Tips to prevent data pilfering

Have a mobile security policy to mitigate security risks by preventing staff from walking away with confidential company data, says security expert.

Carrying 640 reams of paper out of the office may raise a couple of eyebrows but not 16 gigabytes of data right in your pocket.

That is why companies need to have a mobile security policy to ensure that employees do not leave the office with confidential or vital company data, said IT security vendor Check Point.

The proliferation of portable storage devices, such as the flash-based thumb-size USB drive, is making it easier for employees to steal company secrets. If left unchecked, it could snowball into a serious problem for companies.

"Many can now carry 16 gigabytes around with them in their pockets--which compares with 640 reams of paper in your pocket. At this estimation, it's not surprising they can become a serious security risk," Martin Allen, a spokesman for Check Point, said in a statement Friday.

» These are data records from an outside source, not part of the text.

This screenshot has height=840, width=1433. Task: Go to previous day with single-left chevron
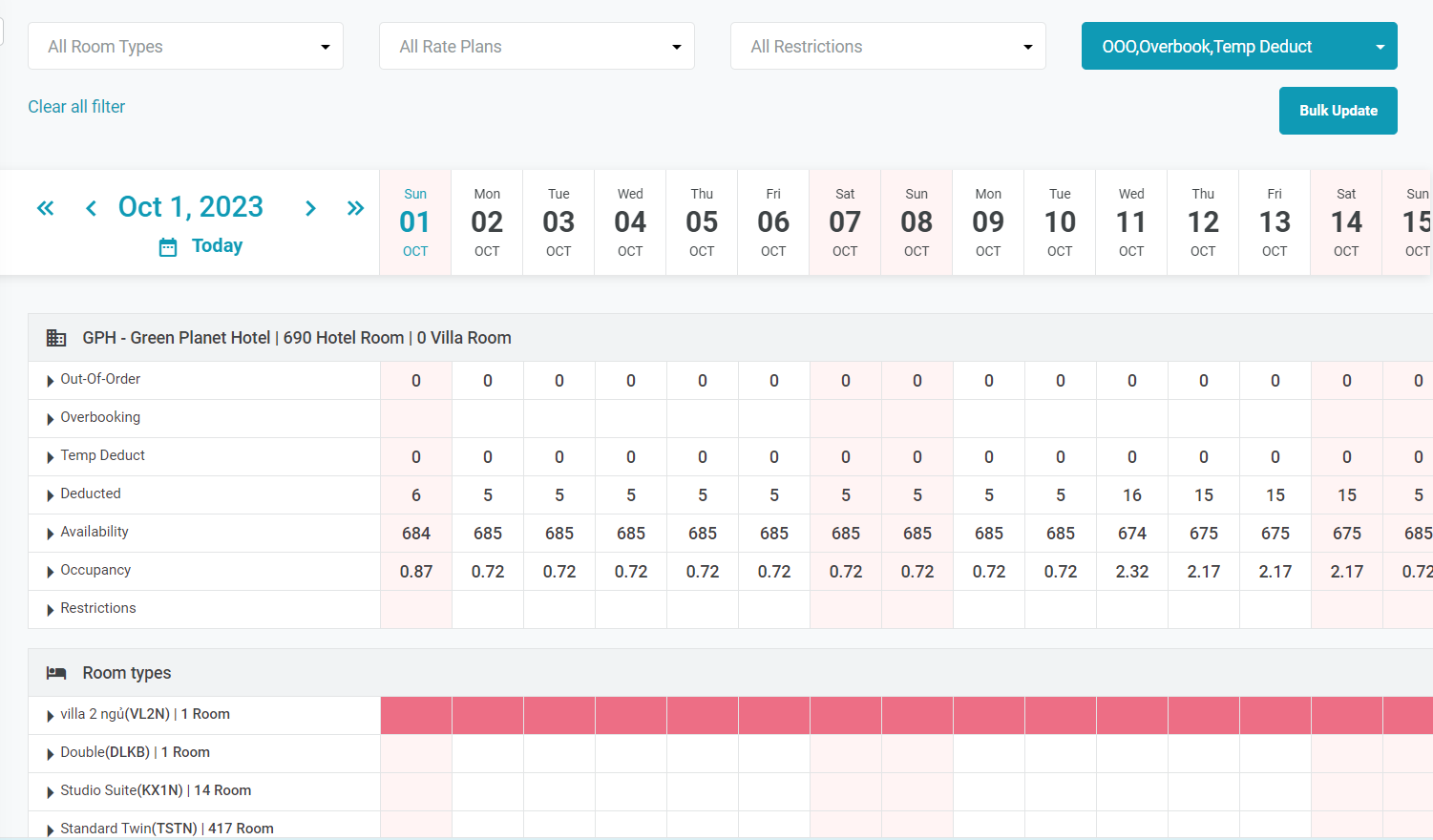coord(91,208)
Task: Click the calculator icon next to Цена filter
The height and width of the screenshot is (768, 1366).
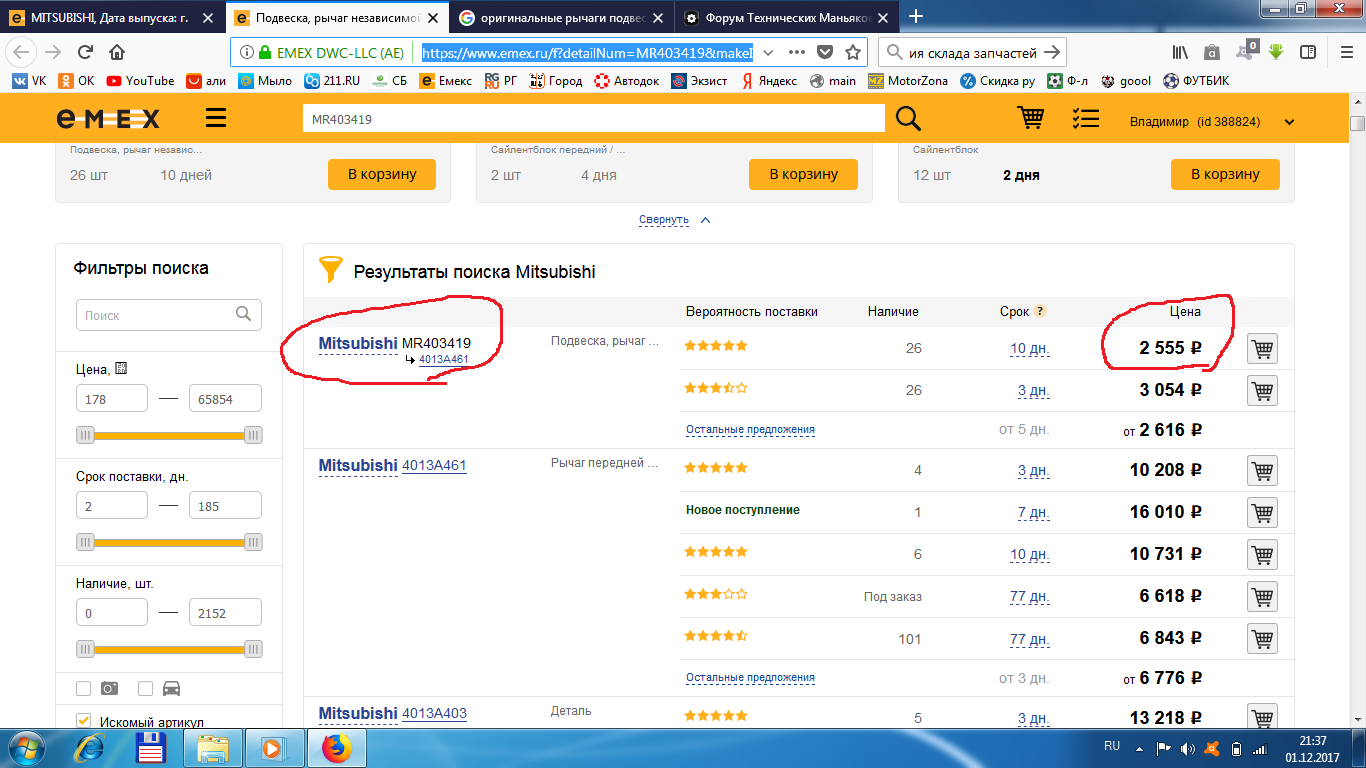Action: [121, 368]

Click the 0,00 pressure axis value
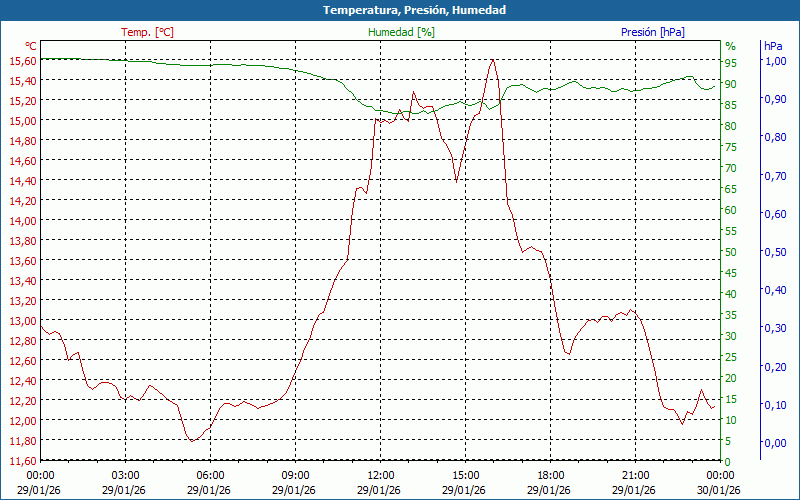tap(774, 443)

Check Point highlights four areas to consider when rolling out a mobile security policy to prevent company data leakage.

1. Educate staff
Ensure that employees are aware of the security and legal implications of downloading sensitive or competitive information.

2. Leave no one and nothing out
Include the management of all mobile devices in your security policy and specify that all staff have to sign the security policy. This is to ensure that they will not download sensitive or competitive information, nor will they use this information to take to their next job. Don't forget to have the appropriate software to enforce the policy in place.

3. Prevention is better than cure
Secure computers with efficient and cost-effective software, if you have sensitive information that you do not want downloaded, and encrypt all USB storage devices that are connected.

Use encryption software that does not impair the use of the device and make sure employees cannot by-pass the encryption. Therefore, it needs to be transparent to the user, and also quick and easy to use.

4. It works both ways
Remember that security is a two-way process; you need to have your staff on your side. Therefore, complement sensible and workable policies with centrally controlled security technology, and build trust and understanding with employees.